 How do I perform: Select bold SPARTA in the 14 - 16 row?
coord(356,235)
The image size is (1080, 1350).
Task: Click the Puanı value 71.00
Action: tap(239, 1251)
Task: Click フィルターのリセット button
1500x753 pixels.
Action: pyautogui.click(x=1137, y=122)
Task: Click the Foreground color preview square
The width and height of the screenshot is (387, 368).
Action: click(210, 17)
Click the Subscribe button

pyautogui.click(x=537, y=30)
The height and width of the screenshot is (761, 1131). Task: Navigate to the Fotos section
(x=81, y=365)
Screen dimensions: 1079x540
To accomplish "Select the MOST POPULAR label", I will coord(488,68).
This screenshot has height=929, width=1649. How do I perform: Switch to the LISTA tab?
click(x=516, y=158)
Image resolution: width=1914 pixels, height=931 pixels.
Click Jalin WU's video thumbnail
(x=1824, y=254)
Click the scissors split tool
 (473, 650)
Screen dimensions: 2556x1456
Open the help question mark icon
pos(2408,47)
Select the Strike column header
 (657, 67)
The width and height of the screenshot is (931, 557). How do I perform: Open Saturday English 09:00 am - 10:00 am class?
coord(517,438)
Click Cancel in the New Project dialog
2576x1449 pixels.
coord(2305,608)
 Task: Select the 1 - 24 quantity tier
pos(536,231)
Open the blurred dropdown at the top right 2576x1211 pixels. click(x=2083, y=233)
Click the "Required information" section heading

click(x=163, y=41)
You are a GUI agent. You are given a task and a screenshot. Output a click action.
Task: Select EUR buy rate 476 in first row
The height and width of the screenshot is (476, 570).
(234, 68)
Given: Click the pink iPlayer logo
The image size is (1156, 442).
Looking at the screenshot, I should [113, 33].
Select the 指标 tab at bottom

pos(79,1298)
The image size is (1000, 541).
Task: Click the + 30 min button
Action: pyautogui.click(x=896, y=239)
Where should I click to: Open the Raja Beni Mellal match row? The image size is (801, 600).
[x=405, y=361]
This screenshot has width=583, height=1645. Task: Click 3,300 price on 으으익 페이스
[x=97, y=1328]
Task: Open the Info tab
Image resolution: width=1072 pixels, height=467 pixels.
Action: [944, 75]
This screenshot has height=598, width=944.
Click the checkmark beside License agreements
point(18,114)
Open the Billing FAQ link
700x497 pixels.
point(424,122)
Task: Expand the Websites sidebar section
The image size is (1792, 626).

----

● EXERCISE GOAL
In the listing, from its first line through the line containing "Action: pyautogui.click(x=1137, y=122)", inclusive, change "button" to "icon" and leave everything else the same.

● EXERCISE RESPONSE
 How do I perform: Select bold SPARTA in the 14 - 16 row?
coord(356,235)
The image size is (1080, 1350).
Task: Click the Puanı value 71.00
Action: tap(239, 1251)
Task: Click フィルターのリセット icon
1500x753 pixels.
Action: pyautogui.click(x=1137, y=122)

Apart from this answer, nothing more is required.